### TASK ITEM
Can you transcribe everything in the passage below on the National Assembly's 2007 development plan, from "A series of" down to "gaps between localities.", without altering a word?

### EXTRACT TO READ
The National Assembly on Nov. 29 approved a resolution on the socio-economic development plan for 2007, targeting a GDP growth rate of between 8.2-8.5 percent.
The NA also targets an export value increase of 17.4 percent; an import value increase of 15.5 percent and the consumer price index growth to be lower than the economic growth rate.
The NA plans to reduce the number of poor households to 16 percent, provide jobs for 1.6 million people, cut the birth rate by 0.03 percent, and the malnutrition rate of children under five to 22.3 percent.
To achieve these goals, the NA proposed 10 groups of solutions, stressing on improving the investment environment, encouraging economic sectors to invest in production and business, and ensuring timescales for key national projects.
A series of measures will continue to be applied to boost agricultural and rural economic development. Investment will focus on regions with difficulties in order to narrow the economic gaps between localities.
The NA requested the Government promote investment to develop competitive industries and supporting industries, information technology and high-tech sectors.
The Government was also urged to accelerate the state-owned enterprises rearrangement, renovation and equitisation process, establish multi-owned and large-scale corporations in several sectors, in which the State holds the majority of shares.
The resolution also required the improvement of management policies for the financial and monetary sector in order to actively control inflation, therefore, stabilising and boosting economic development.
Regarding social issues, the resolution put forward solutions to promote the socialisation of public services, encourage individuals to invest in education, vocational training, and sports establishments, hospitals and private clinics, and strengthen epidemic control.

### GIVEN ENTRIES
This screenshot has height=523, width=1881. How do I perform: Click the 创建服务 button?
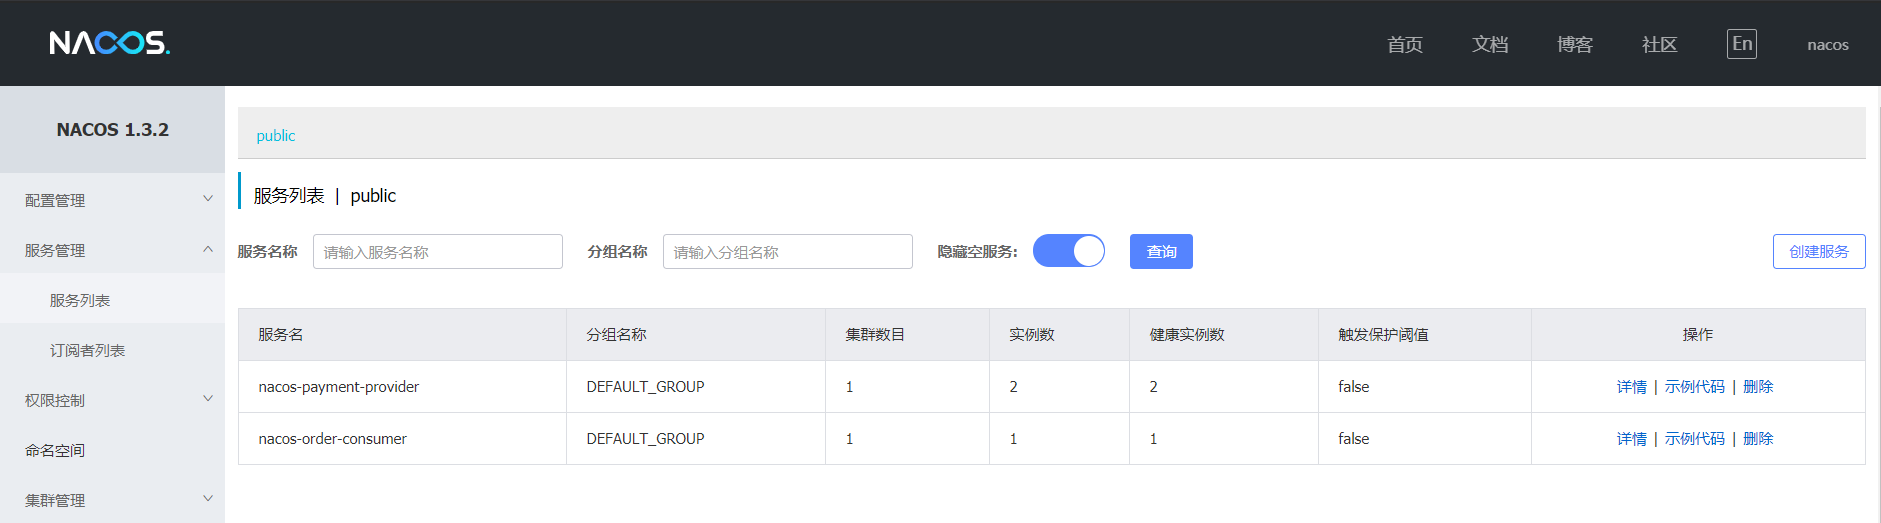click(1818, 252)
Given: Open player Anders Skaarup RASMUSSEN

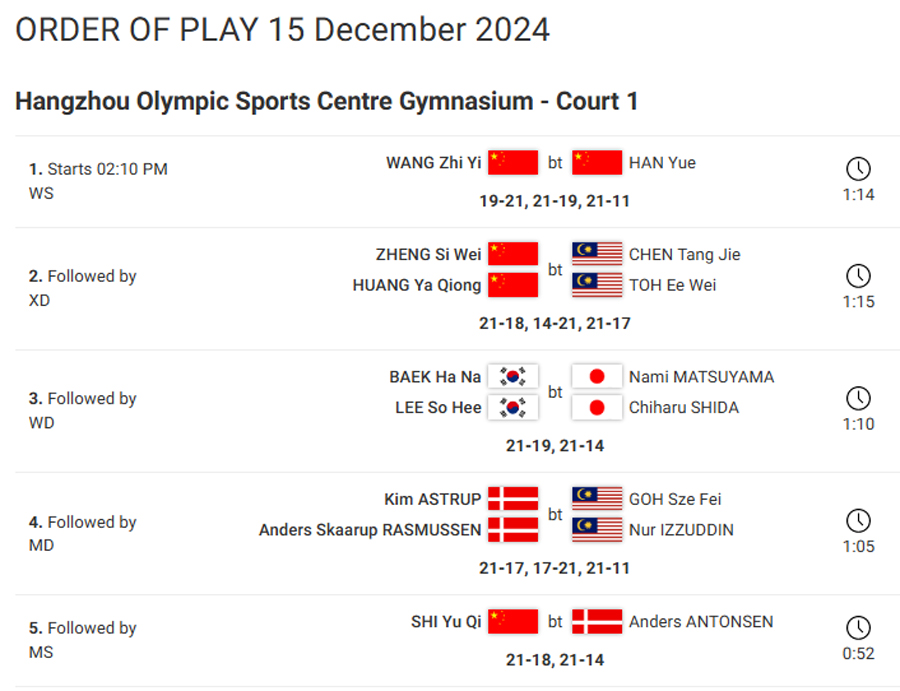Looking at the screenshot, I should click(370, 530).
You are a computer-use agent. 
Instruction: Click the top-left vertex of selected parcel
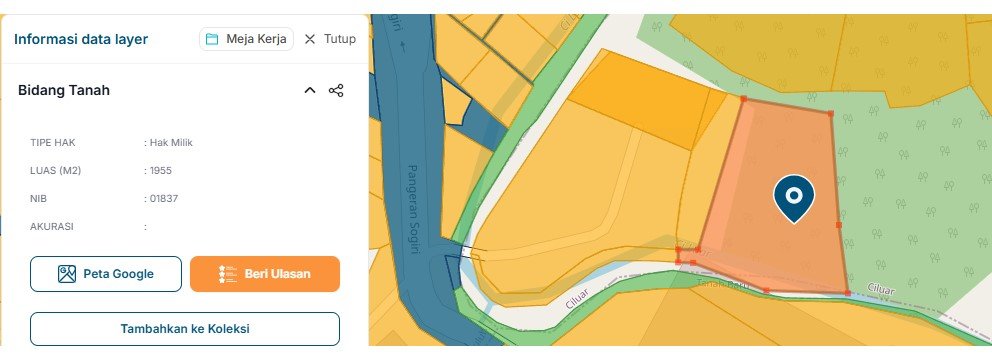[744, 99]
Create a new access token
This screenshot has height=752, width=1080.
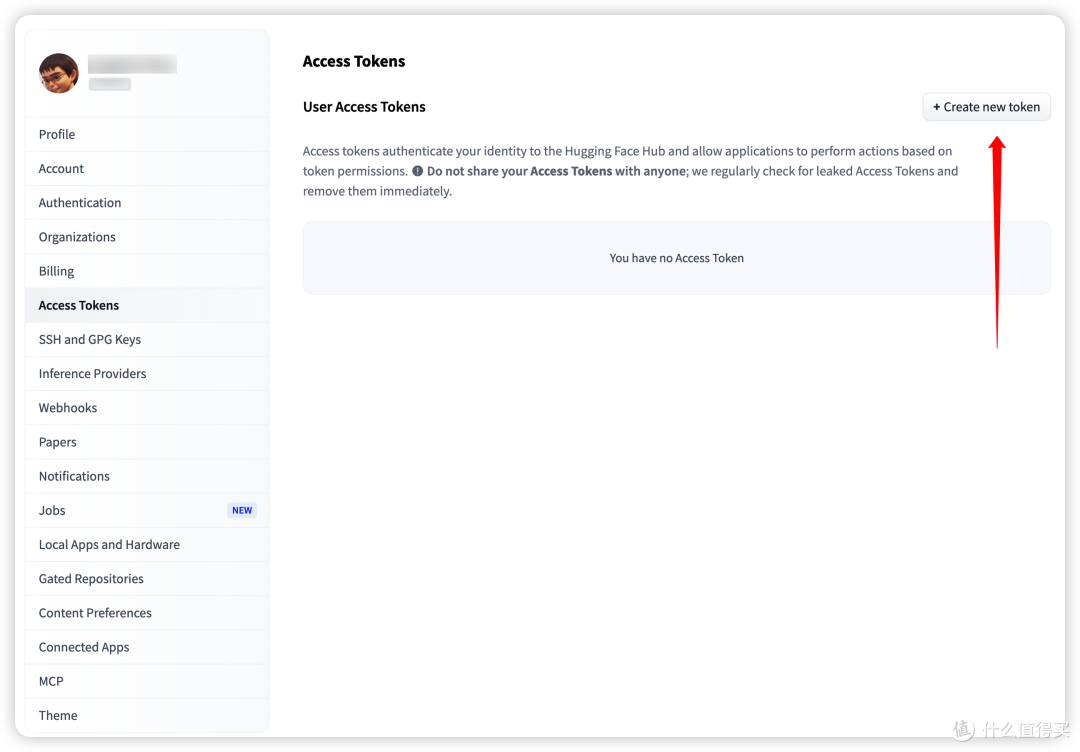coord(986,107)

### EXERCISE OUTPUT
A series of measures will continue to be applied to boost agricultural and rural economic development. Investment will focus on regions with difficulties in order to narrow the economic gaps between localities.